- [Task data]:
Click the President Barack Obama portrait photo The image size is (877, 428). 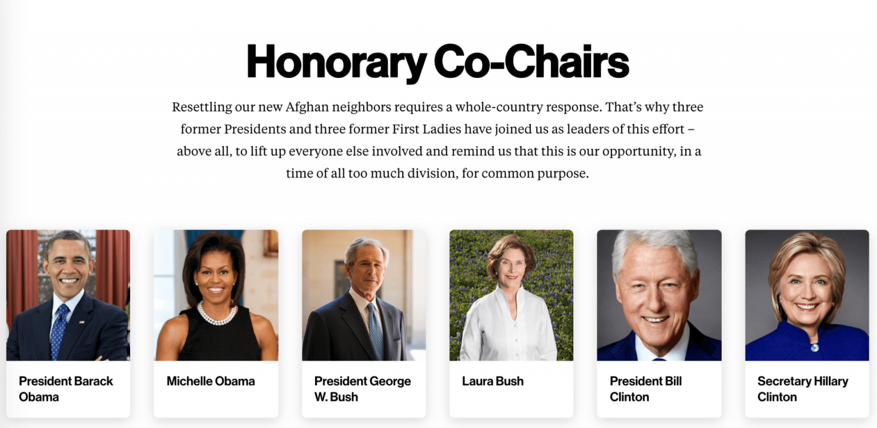pos(68,295)
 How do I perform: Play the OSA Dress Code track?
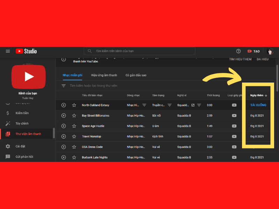click(63, 147)
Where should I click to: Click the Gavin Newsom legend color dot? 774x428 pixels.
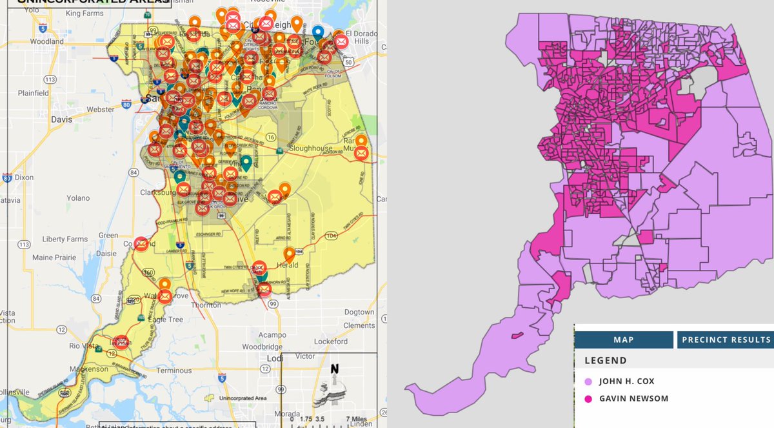pos(588,398)
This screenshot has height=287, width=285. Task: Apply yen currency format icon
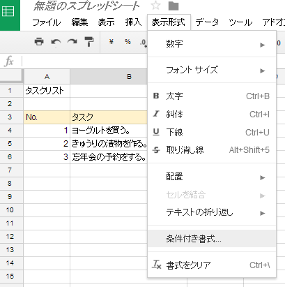[x=111, y=42]
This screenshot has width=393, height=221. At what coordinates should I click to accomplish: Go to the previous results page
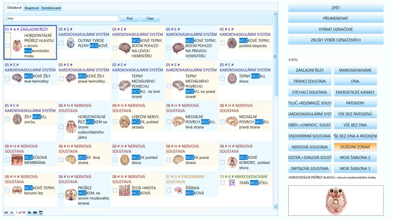[x=12, y=213]
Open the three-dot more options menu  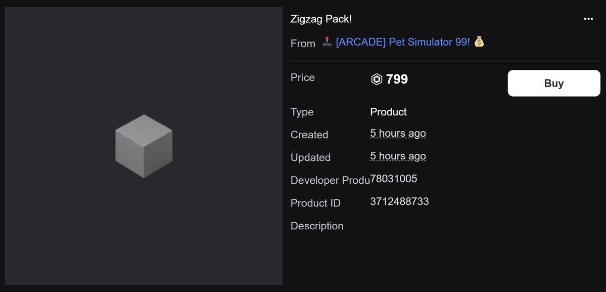click(x=588, y=19)
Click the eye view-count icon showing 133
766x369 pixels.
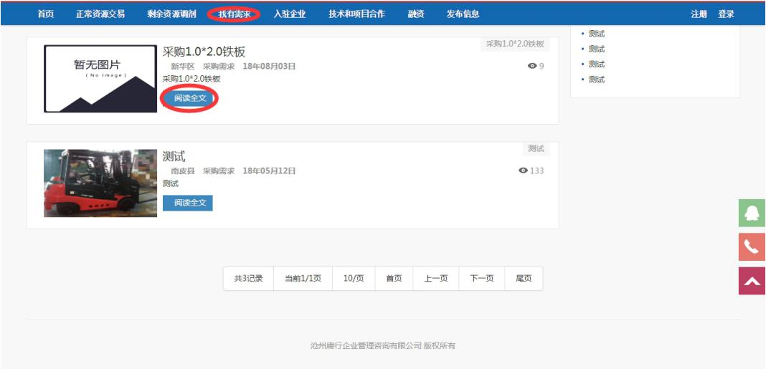click(523, 171)
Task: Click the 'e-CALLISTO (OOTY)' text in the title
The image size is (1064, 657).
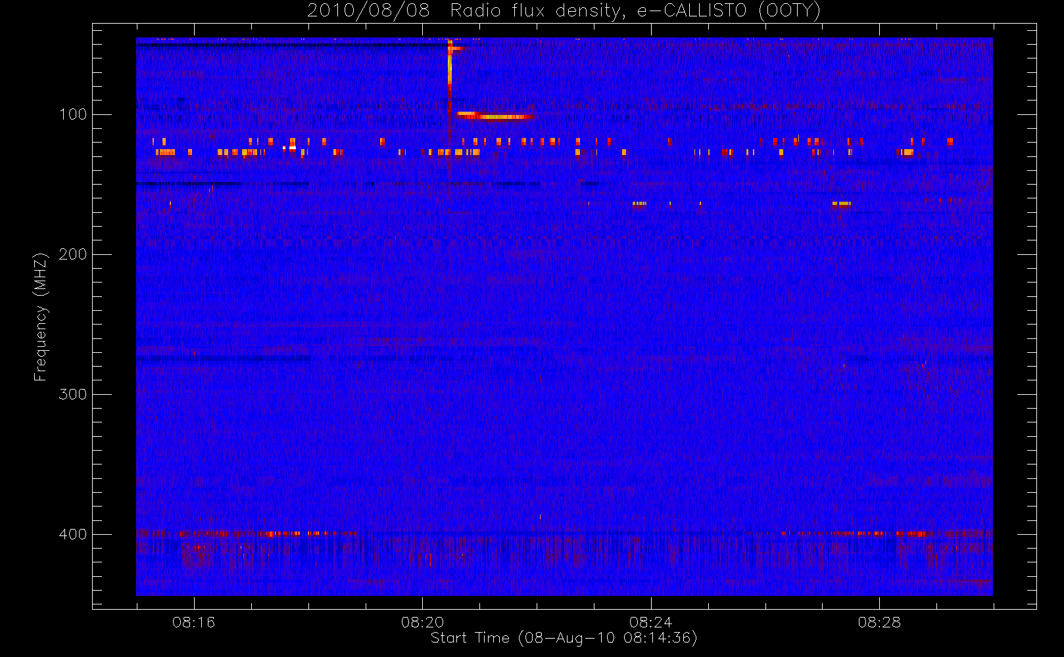Action: [729, 11]
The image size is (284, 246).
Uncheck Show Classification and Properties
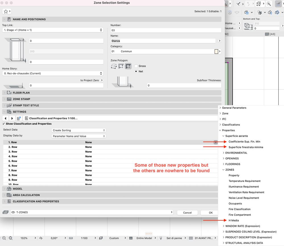click(x=4, y=124)
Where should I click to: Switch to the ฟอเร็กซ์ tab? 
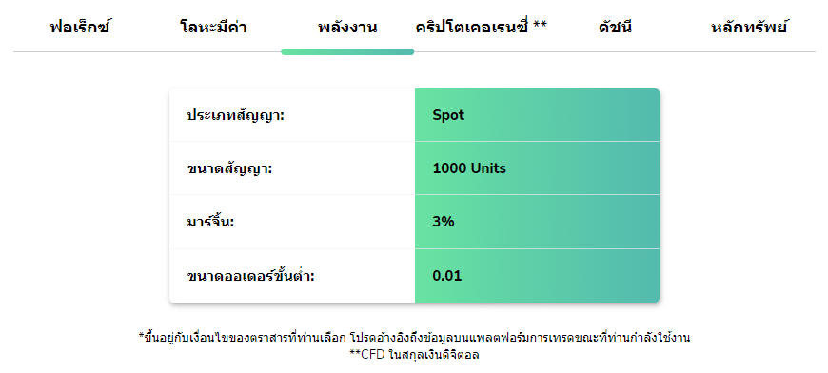coord(81,28)
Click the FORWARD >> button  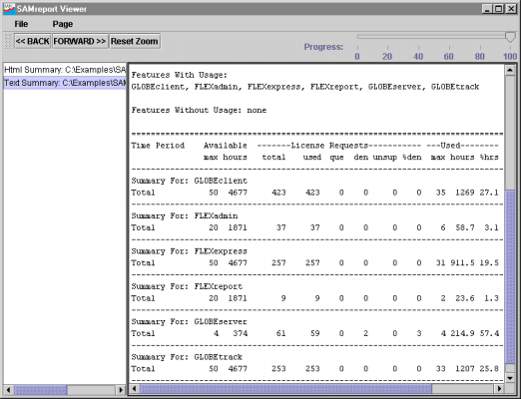coord(80,41)

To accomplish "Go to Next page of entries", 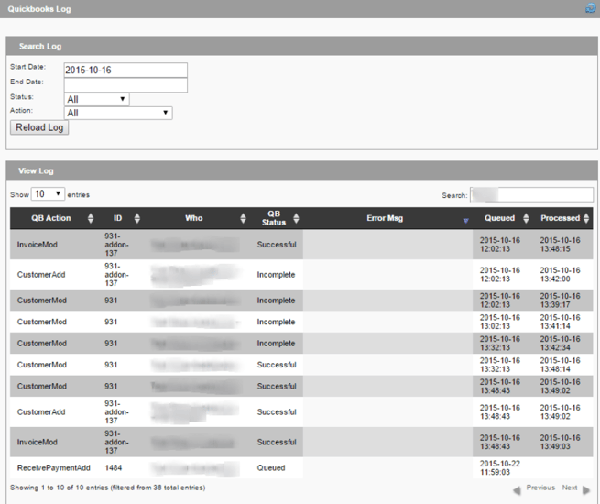I will click(x=574, y=488).
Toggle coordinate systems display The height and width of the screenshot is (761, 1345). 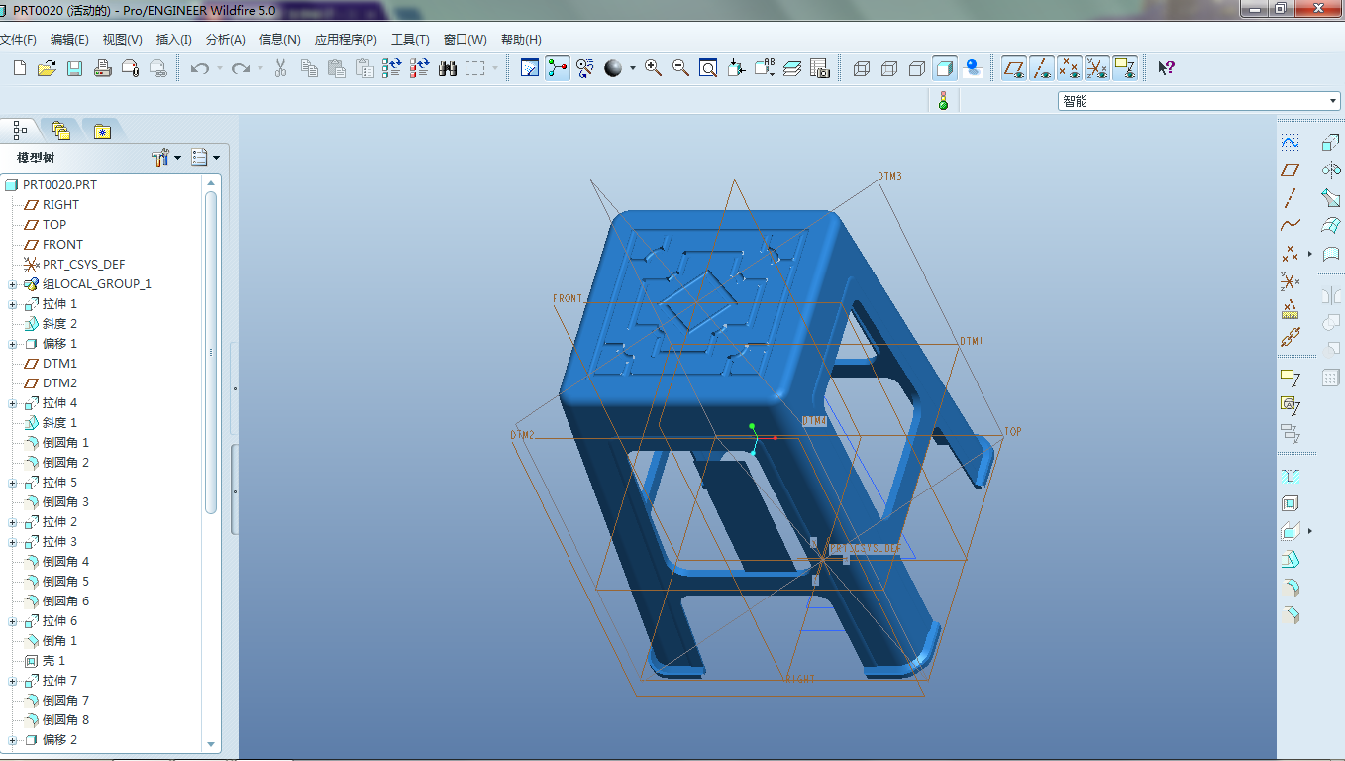pyautogui.click(x=1096, y=68)
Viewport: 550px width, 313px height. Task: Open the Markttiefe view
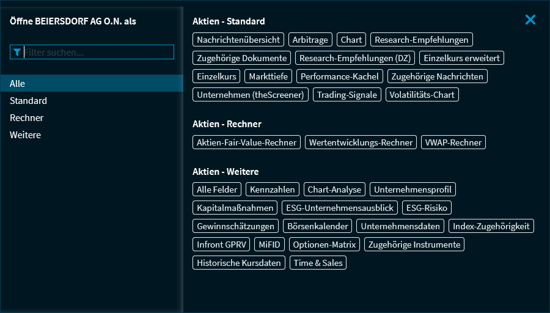coord(270,76)
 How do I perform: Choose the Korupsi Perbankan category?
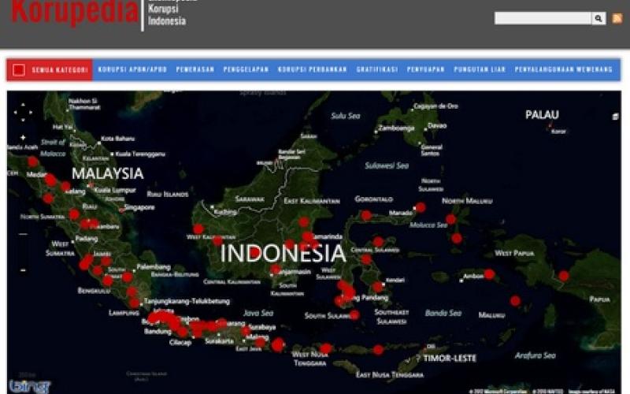(312, 69)
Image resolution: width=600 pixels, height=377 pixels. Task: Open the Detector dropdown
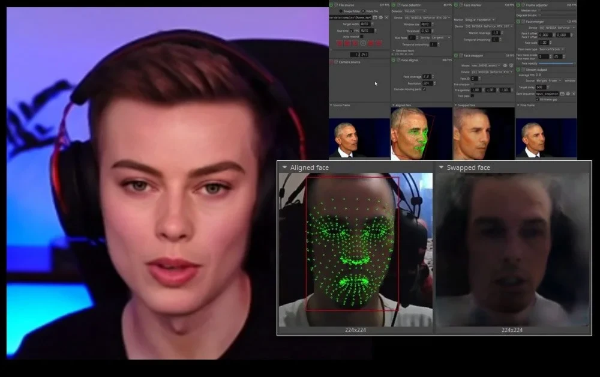tap(415, 11)
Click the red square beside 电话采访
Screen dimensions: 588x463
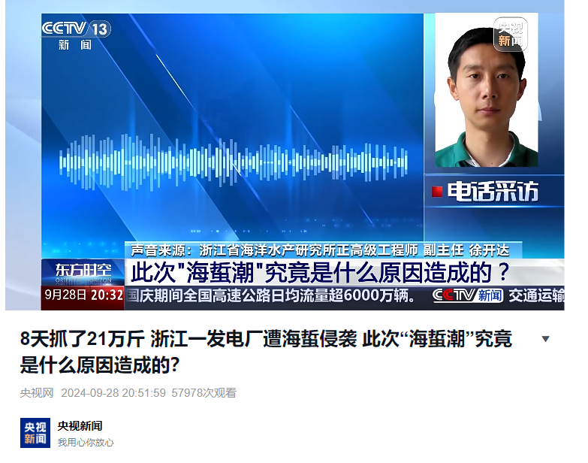point(436,192)
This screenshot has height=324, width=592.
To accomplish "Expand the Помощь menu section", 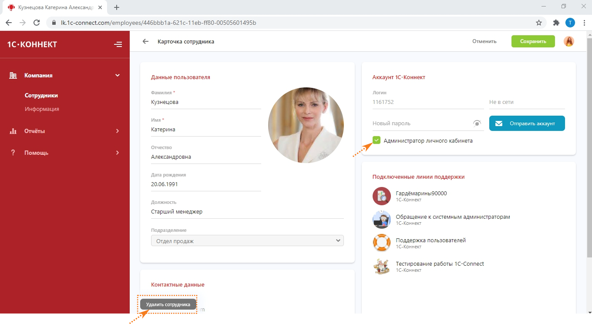I will click(x=64, y=153).
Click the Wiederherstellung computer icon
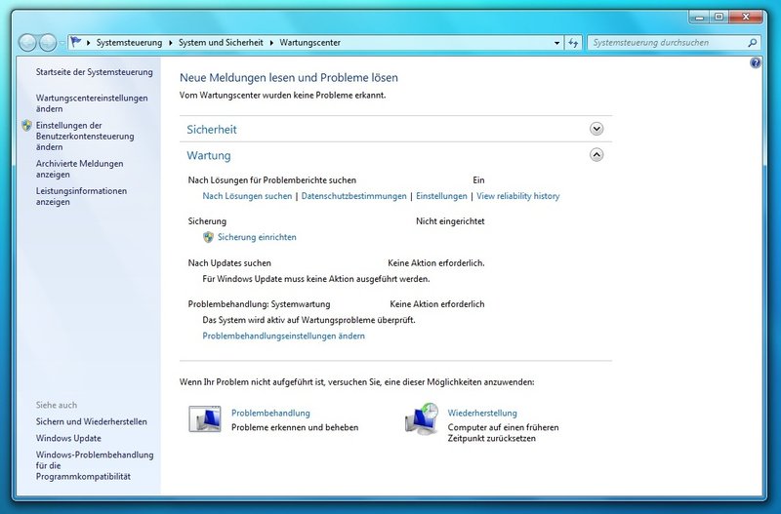Viewport: 781px width, 514px height. pos(421,419)
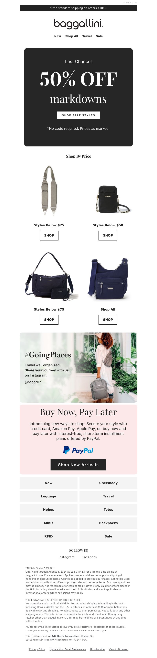The image size is (157, 658).
Task: Select the RFID category tile
Action: pyautogui.click(x=49, y=536)
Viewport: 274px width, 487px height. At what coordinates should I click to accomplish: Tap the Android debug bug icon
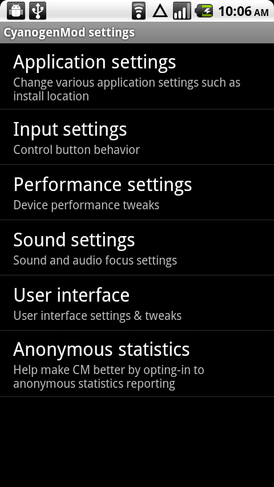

- [Task brief]: What is needed is an exact copy of only the lines above from the one with "Viewport: 550px width, 313px" to the one with "This screenshot has height=324, width=592.", both kept, with every picture left out.

- [Written solution]:
Viewport: 550px width, 313px height. Task: Open the Markttiefe view
coord(270,76)
 How do I perform: Choose the Korupsi Perbankan category?
(312, 69)
Image resolution: width=600 pixels, height=377 pixels. Task: Open the Detector dropdown
tap(415, 11)
Click the red square beside 电话采访
Screen dimensions: 588x463
point(436,192)
This screenshot has height=324, width=592.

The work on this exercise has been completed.